Potsdam Soccer Project

Overview

Using natural language processng and answer set solving techniques this project reads in multiple tickers and by information extraction and merging them in an intelligent way we output a comprehensive summary of the given tickers.

Usage

python2 run.py [-h] [--verbose VERBOSE] [--kicktionary KICKTIONARY]
              [--verbnet VERBNET] [--tickers TICKERS] [--luorder LUORDER]

optional arguments:
  -h, --help            show this help message and exit
  --verbose VERBOSE     print helpful messages about the progress
  --kicktionary KICKTIONARY
                        location of kicktionary xml file
  --verbnet VERBNET     location of folder with verbnet xml files
  --tickers TICKERS     location of tickers folder (by default it's "data/input", so you can put tickers inside)
  --luorder LUORDER     location of folder with lexical unit order file

Requirements

Python 2.7
Anna Dependency Parser: We use the well known anna dependency parser. This parser needs to be placed in the parser folder as well as its models for parsing, tagging and lemmatizing. We used anna-3.3 for the english ticker messages. The tool can be downloaded here: https://code.google.com/p/mate-tools/

Gringo Python Lib: For merging different tickers into one ticker we use answer set programming. Therefore we decided for using the asp solver developed by the Potassco group. It provides an easy integration of ASP into Python.
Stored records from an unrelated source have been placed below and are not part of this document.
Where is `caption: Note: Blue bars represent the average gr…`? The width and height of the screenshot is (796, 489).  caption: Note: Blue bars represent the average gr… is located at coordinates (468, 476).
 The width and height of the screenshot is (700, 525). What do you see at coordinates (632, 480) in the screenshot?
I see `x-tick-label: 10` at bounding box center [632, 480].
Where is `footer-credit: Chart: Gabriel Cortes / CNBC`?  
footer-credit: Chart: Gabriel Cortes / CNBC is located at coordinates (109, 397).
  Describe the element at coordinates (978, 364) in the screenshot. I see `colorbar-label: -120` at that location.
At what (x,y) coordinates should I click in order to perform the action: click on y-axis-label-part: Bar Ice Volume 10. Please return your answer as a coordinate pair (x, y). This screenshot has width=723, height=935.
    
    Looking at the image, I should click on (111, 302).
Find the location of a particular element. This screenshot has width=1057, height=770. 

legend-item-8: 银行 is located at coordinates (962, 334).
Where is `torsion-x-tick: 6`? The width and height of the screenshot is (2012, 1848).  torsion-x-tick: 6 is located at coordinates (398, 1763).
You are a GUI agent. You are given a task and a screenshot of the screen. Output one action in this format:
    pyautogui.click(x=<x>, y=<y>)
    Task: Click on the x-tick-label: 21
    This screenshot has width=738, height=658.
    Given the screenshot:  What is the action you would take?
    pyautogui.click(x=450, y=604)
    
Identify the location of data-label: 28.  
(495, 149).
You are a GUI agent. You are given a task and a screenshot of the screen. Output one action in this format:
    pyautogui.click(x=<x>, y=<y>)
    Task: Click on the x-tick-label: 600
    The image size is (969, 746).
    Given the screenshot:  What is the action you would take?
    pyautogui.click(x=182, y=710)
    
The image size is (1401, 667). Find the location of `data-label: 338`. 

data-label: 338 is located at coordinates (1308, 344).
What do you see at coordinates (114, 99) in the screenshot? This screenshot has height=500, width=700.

The python library and further instructions on the compilation process are found on http://potassco.sourceforge.com and especially for the version we used under http://sourceforge.net/projects/potassco/files/clingo/4.5.3/

project_folder
├── run.py
├── data
|     └── ...
├── parser
│     ├── anna-3.3.jar
│     ├── models.de
│     │   ├── lemmatizer.model
│     │   ├── mtag.model
│     │   ├── parser.model
│     │   └── tagger.model
│     ├── models.en
│     │   ├── lemmatizer.model
│     │   ├── parser.model
│     │   └── tagger.model
│     ├── parse.sh
├── extracting
|     └── ...
├── preprocessing
|     └── ...
├── reasoning
  └── ...

Input Format

All ticker files need to be placed in the same directory. The directory is easily selected using the commandline argument -- tickers DIR.

Output Format

The results are stored in the data/output folder. Each run gets its own subdir named by a timestamp.